April 27, 2009
Interim Recommendations for Facemask and Respirator Use
Interim Recommendations for Facemask and Respirator Use in Certain Community Settings Where Swine Influenza A (H1N1) Virus Transmission Has Been Detected
April 27, 2009 011:00AM ET
This document provides interim guidance and will be updated as needed.
Detailed background information and recommendations regarding the use of masks and respirators in non-occupational community settings can be found on PandemicFlu.gov in the document Interim Public Health Guidance for the Use of Facemasks and Respirators in Non-Occupational Community Settings during an Influenza PandemicExternal Web Site Policy..
Information on the effectiveness of facemasks1 and respirators2 for the control of influenza in community settings is extremely limited. Thus, it is difficult to assess their potential effectiveness in controlling swine influenza A (H1N1) virus transmission in these settings. In the absence of clear scientific data, the interim recommendations below have been developed on the basis of public health judgment and the historical use of facemasks and respirators in other settings.
In areas with confirmed human cases of swine influenza A (H1N1) virus infection, the risk for infection can be reduced through a combination of actions. No single action will provide complete protection, but an approach combining the following steps can help decrease the likelihood of transmission. These actions include frequent handwashing, covering coughs, and having ill persons stay home, except to seek medical care, and minimize contact with others in the household.Additional measures that can limit transmission of a new influenza strain include voluntary home quarantine of members of households with confirmed or probable swine influenza cases, reduction of unnecessary social contacts, and avoidance whenever possible of crowded settings.
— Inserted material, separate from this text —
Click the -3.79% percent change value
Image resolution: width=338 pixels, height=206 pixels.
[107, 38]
When it is absolutely necessary to enter a crowded setting or to have close contact3 with persons who might be ill, the time spent in that setting should be as short as possible. If used correctly, facemasks and respirators may help reduce the risk of getting influenza, but they should be used along with other preventive measures, such as avoiding close contact and maintaining good hand hygiene. A respirator that fits snugly on your face can filter out small particles that can be inhaled around the edges of a facemask, but compared with a facemask it is harder to breathe through a respirator for long periods of time. More information on facemasks and respirators can be found at www.cdc.gov/swineflu.
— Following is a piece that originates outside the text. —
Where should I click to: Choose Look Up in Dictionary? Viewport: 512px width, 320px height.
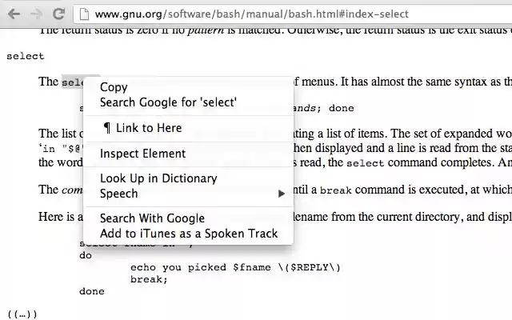coord(158,178)
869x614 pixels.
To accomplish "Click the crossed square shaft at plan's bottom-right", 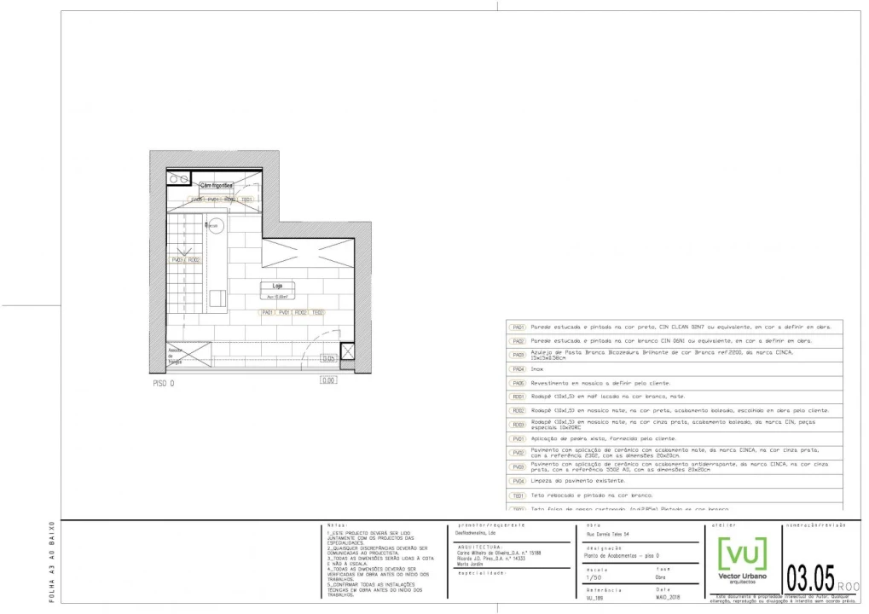I will 346,351.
When crowded settings or close contact with others cannot be avoided, the use of facemasks1 or respirators2 in areas where transmission of swine influenza A (H1N1) virus has been confirmed should be considered as follows:
1. Whenever possible, rather than relying on the use of facemasks or respirators, close contact with people who might be ill and being in crowded settings should be avoided.
2. Facemasks1 should be considered for use by individuals who enter crowded settings, both to protect their nose and mouth from other people’s coughs and to reduce the wearers’ likelihood of coughing on others; the time spent in crowded settings should be as short as possible.
3. Respirators2 should be considered for use by individuals for whom close contact with an infectious person is unavoidable. This can include selected individuals who must care for a sick person (e.g., family member with a respiratory infection) at home.
These interim recommendations will be revised as new information about the use of facemasks and respirators in the current setting becomes available.
For more information about human infection with swine influenza virus, visit the CDC Swine Flu website.
1 Unless otherwise specified, the term “facemasks” refers to disposable masks cleared by the U.S. Food and Drug Administration (FDA) for use as medical devices. This includes facemasks labeled as surgical, dental, medical procedure, isolation, or laser masks. Such facemasks have several designs. One type is affixed to the head with two ties, conforms to the face with the aid of a flexible adjustment for the nose bridge, and may be flat/pleated or duck-billed in shape. Another type of facemask is pre-molded, adheres to the head with a single elastic band, and has a flexible adjustment for the nose bridge. A third type is flat/pleated and affixes to the head with ear loops. Facemasks cleared by the FDA for use as medical devices have been determined to have specific levels of protection from penetration of blood and body fluids.
2 Unless otherwise specified, “respirator” refers to an N95 or higher filtering facepiece respirator certified by the U.S. National Institute for Occupational Safety and Health (NIOSH).
3 Three feet has often been used by infection control professionals to define close contact and is based on studies of respiratory infections; however, for practical purposes, this distance may range up to 6 feet. The World Health Organization uses “approximately 1 meter”; the U.S. Occupational Safety and Health Administration uses “within 6 feet.” For consistency with these estimates, this document defines close contact as a distance of up to 6 feet.